Spis oświadczeń


Oświadczenie złożone
przez senatora Bernarda Drzęźlę

Oświadczenie skierowane do ministra skarbu państwa Wiesława Kaczmarka oraz ministra gospodarki Jacka Piechoty.

Szanowni Panowie Ministrowie!

W październiku ubiegłego roku otrzymałem zaproszenie na konferencję po tytułem "Restrukturyzacja polskiej elektroenergetyki", która miała się odbyć w dniach 27-28 listopada w hotelu "Sheraton" w Warszawie. Organizatorem konferencji była firma EF International z siedzibą w Londynie. Zaproszenie to zbulwersowało mnie wielce, ponieważ koszt uczestnictwa, nieobejmujący kosztów noclegów, wynosił około 5 tysięcy 400 zł (dokładnie: 899 funtów brytyjskich). Już wówczas chciałem do panów Ministrów napisać, ale doszedłem do wniosku, że jest to sprawa zbyt drobna w porównaniu z problemami, którymi się Panowie zajmują. Swój protest wobec organizatorów wyraziłem tylko w stwierdzeniu, że cechuje ich brak realizmu, jeśli wysyłają takie zaproszenie profesorowi polskiej uczelni. Skądinąd wiem, że również żaden profesor amerykański nie zapłaciłby takiej sumy za udział w konferencji.

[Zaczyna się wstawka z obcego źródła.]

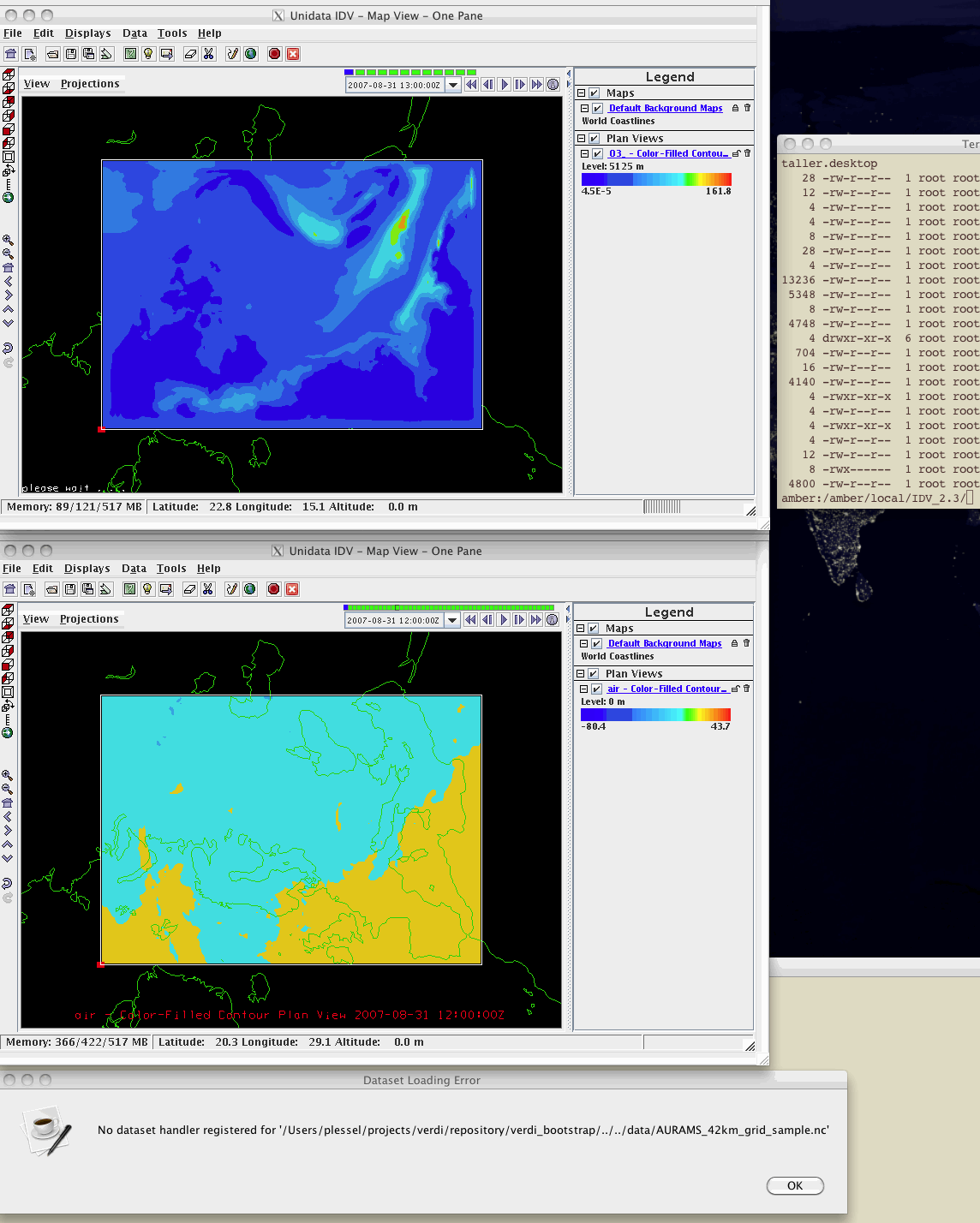The image size is (980, 1223).
Task: Click the home icon in top window toolbar
Action: coord(11,54)
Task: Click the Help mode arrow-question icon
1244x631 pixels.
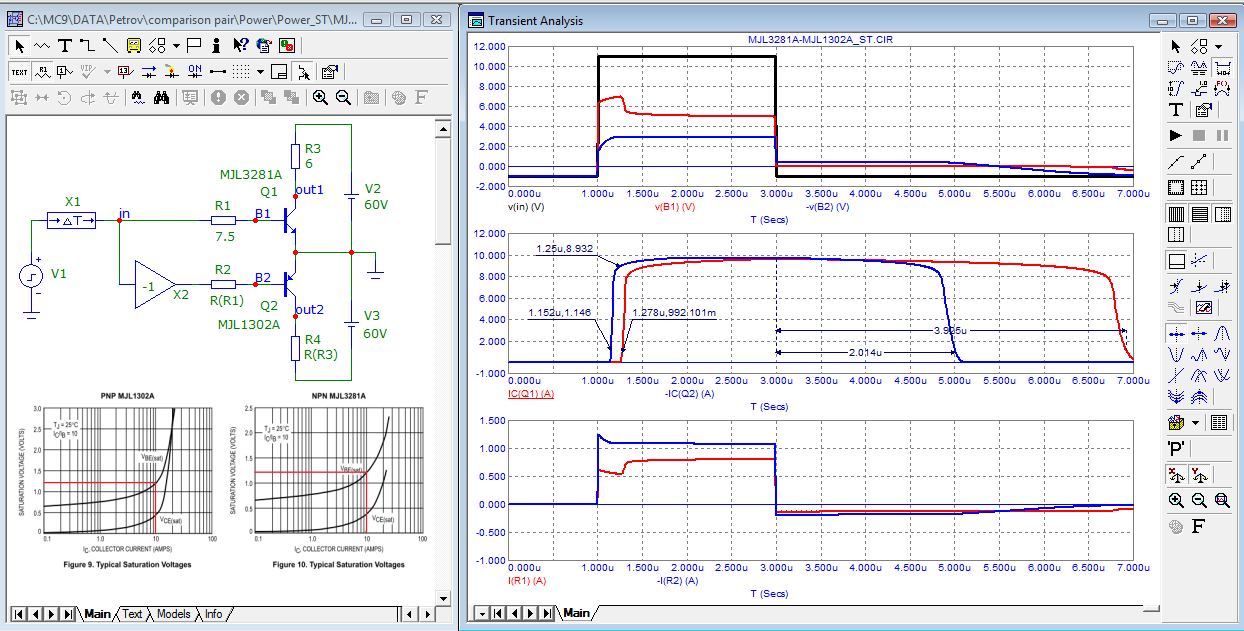Action: tap(240, 45)
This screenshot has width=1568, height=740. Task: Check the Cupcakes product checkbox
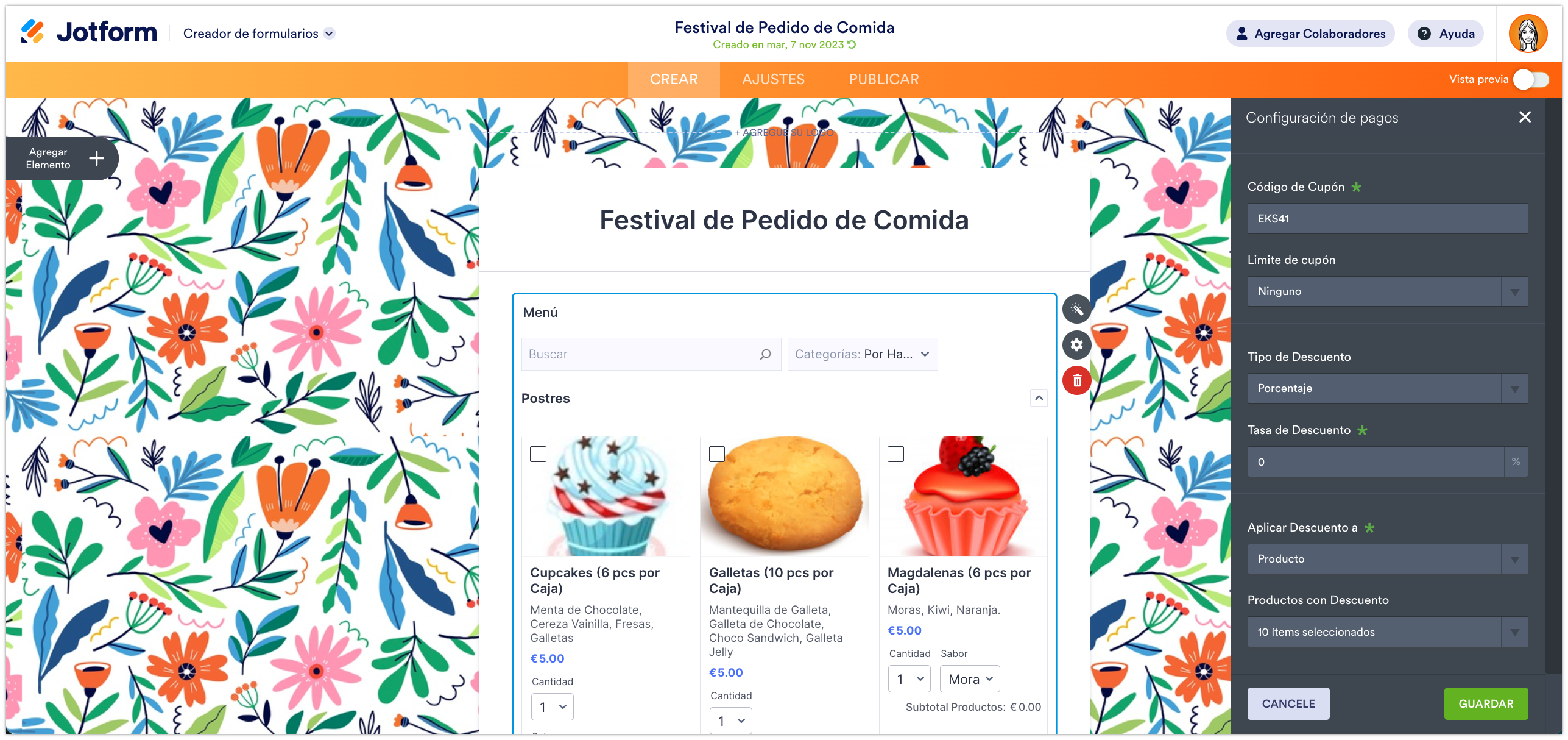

Przeprowadzona niedawno w Senacie i w senackiej Komisji Gospodarki i Finansów Publicznych debata budżetowa, która stanowiła dla mnie zupełnie nowe i raczej przykre doświadczenie, przypomniała mi omawianą sprawę i skłoniła do napisania tego oświadczenia. Jeśli bowiem treścią debaty były rozważania typu, ile zabrać dzieciom głuchym, żeby dołożyć dzieciom niewidomym lub na odwrót, a  w grę wchodziły często kwoty znacznie mniejsze od zysku netto organizatora konferencji, to nie można się nie oburzać brakiem umiaru w kalkulacji kosztów konferencji.

Zapewniam Panów Ministrów, że wiem, o czym mówię. Ja sam organizowałem lub uczestniczyłem w dziesiątkach konferencji naukowych, krajowych i zagranicznych. Były to konferencje nawet pięciodniowe, a   ich koszt obejmował: wyżywienie, zakwaterowanie, materiały konferencyjne i tłumaczenia symultaniczne i mimo to wynosił co najwyżej połowę kwoty żądanej przez EF International.

Panowie Ministrowie, proszę zwrócić uwagę podległym sobie firmom, żeby bardziej szanowały budżet państwa, ignorując zaproszenia na tak drogie konferencje. W szczególności powinno to dotyczyć jednostek budżetowych, takich jak URE. Także firmom prywatnym nie powinno się pozwolić na wliczanie tego rodzaju opłat w koszty działalności.

Przy okazji wyrażam zdziwienie, że nie znalazła się żadna polska instytucja naukowa zdolna do zorganizowania podobnej konferencji na nie niższym poziomie merytorycznym.